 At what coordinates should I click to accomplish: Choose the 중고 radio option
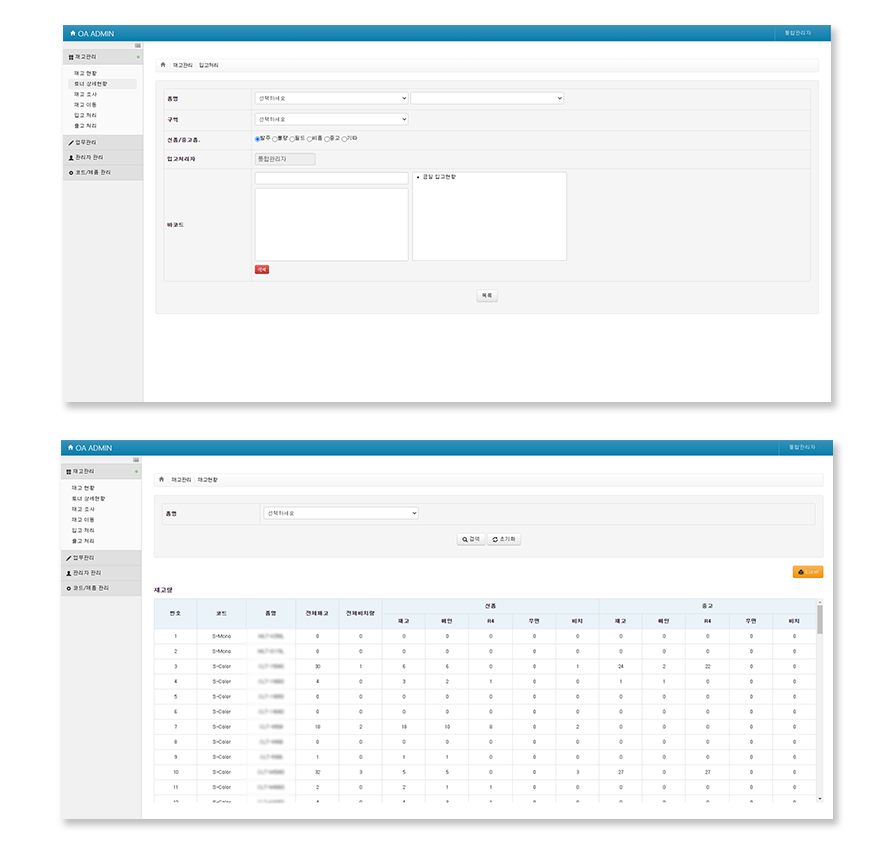click(x=326, y=139)
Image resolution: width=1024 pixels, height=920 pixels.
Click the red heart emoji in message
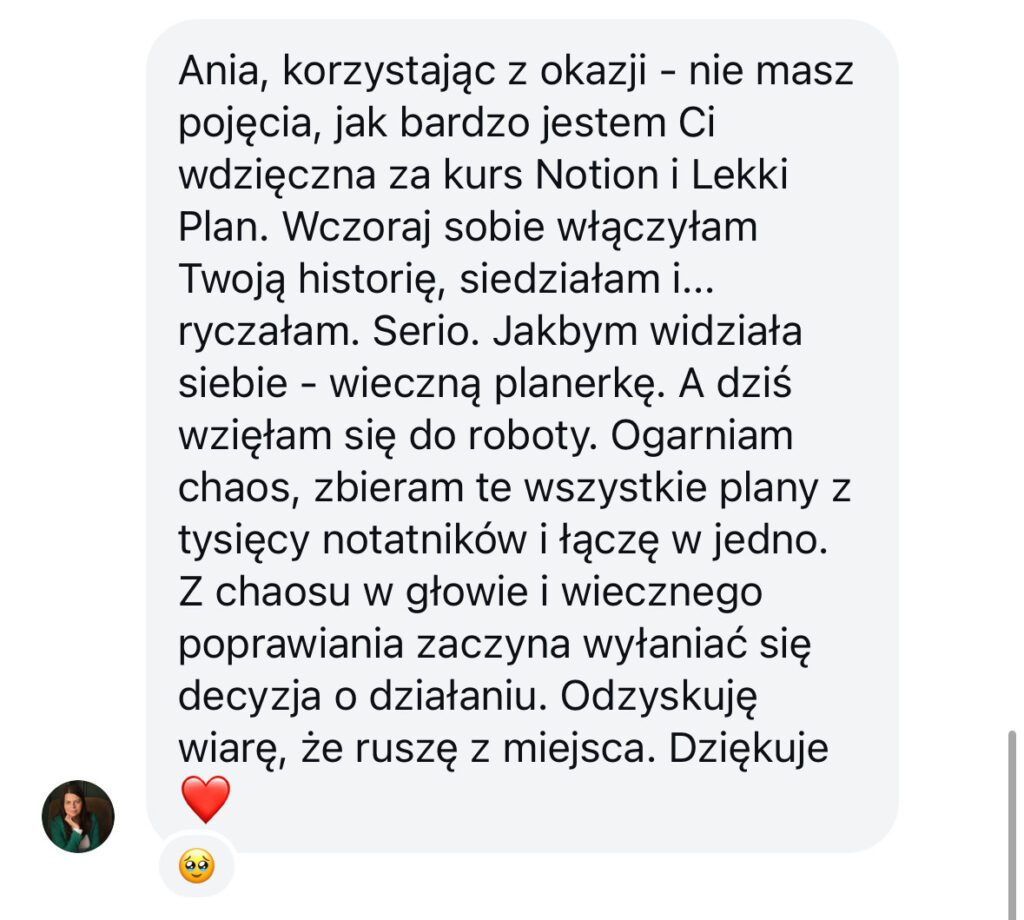click(205, 799)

▸ EXERCISE PROMPT:
Beginning with the line that bears "Image resolution: width=1024", output each line through the last line of the listing exactly, and no others; skip the pictures.

▸ RESPONSE:
Image resolution: width=1024 pixels, height=920 pixels.
Click the red heart emoji in message
click(205, 799)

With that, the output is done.